Wednesday, October 29, 2008

SOA, EDA and CEP

There has been some coverage in the blogosphere on how SOA, EDA and CEP relate to each others.
"So CEP is not EDA, EDA is more than CEP. Promoting CEP as being EDA is far too simple. And yet that is what is happening in the current IT space."
"Especially the vendors of event processors focus too much on CEP as being EDA".
Mark Palmer from StreamBase answered some
"CEP, in fact, is a really important element of an effective EDA. It's not a required element, but it sure makes it better"
That's how I presented it at JavaOne back summer 2007, and this still happens to be true - no matter how vendors are mashing up various concepts about it to try to differentiate one from each other (CEP and Grid, CEP and Web2.0, CEP and DDS, CEP and edge processing, CEP and SOA, CEP and BRMS, CEP and XTP etc.).
Here are two excerpts from the presentation I delivered with Thomas Bernhardt from Esper/EsperTech fame:




If you talk to folks using CEP (build or buy - does not matter) in some industries such as investment banking, they'll tell you this has nothing to do with SOA but has to do with XTP.

It's time to learn from past history.

A similar debates occurred not that long time ago around the SOA and ESB terms (2005 article on ComputerWorld).
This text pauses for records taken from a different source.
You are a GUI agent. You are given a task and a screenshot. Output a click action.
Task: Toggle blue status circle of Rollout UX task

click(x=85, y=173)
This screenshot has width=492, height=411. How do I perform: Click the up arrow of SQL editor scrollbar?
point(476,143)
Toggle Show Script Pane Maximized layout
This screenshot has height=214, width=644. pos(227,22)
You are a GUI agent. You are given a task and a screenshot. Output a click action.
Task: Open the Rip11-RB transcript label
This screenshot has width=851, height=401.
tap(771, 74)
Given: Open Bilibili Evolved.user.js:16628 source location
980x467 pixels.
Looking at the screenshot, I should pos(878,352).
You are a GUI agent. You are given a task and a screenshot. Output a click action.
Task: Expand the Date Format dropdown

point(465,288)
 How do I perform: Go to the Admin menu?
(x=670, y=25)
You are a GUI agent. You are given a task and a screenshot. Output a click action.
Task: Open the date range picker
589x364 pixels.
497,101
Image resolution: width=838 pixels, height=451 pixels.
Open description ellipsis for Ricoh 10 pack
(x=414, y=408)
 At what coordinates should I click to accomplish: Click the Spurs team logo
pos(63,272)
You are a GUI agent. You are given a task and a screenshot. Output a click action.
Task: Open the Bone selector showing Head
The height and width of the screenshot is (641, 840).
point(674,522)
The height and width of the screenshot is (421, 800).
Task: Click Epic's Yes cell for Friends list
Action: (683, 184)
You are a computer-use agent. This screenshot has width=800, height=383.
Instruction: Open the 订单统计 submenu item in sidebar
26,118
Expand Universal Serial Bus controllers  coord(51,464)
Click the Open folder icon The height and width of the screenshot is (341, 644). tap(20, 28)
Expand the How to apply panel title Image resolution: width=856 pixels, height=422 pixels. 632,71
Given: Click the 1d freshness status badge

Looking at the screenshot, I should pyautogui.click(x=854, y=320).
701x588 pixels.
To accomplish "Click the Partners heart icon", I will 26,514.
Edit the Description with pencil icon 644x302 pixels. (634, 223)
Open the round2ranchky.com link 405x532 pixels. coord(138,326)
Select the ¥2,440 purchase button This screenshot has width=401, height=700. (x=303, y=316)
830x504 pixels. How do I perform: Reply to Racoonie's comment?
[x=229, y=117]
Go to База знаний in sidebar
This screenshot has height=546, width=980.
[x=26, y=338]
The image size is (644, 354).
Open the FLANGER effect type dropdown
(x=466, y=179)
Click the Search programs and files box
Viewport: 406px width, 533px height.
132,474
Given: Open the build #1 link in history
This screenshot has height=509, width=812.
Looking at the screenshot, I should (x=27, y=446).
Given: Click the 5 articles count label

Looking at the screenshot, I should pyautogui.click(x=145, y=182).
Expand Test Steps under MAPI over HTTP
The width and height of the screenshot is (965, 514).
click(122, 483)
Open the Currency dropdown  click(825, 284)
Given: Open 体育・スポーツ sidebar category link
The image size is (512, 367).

For the record, back in 2001 ESB and SOA did not even existed. Yet, some visionaries such as Sonic folks introduced ESB as a COTS product, despite established or maturing MOMs presence such as TibcoRV, MQ, or JMS-based/J2EE MOMs and a whole set of in house built solutions.

With no surprise, in 2008, I'd be curious to hear someone that would disagree with the statement below, which is in fact a copy/paste/replace from comments happening right now in the blogosphere rel. CEP and EDA as stated at the beginning of this post:
An ESB is not SOA, SOA is more than ESB. Promoting ESB as being SOA is far too simple. And yet that is what happened in the early days (back in 2001).
Got it now? Here is mine bold claim:
A CEP engine is to EDA what an ESB is to SOA.
(And it's also more than just that)

Esper - course on DSMS at University of Oslo

The University of Oslo, Norway, is running for 2008 some courses on Data Stream Management Systems (DSMS) - some of it based on Esper.
DSMS was the term coined by academic work as opposition to DBMS (database) in the "early days" before the more marketed Complex Event Processing CEP acronym was introduced. CEP is now more widely used by vendors, press and analysts as productization and real world deployment is taking place.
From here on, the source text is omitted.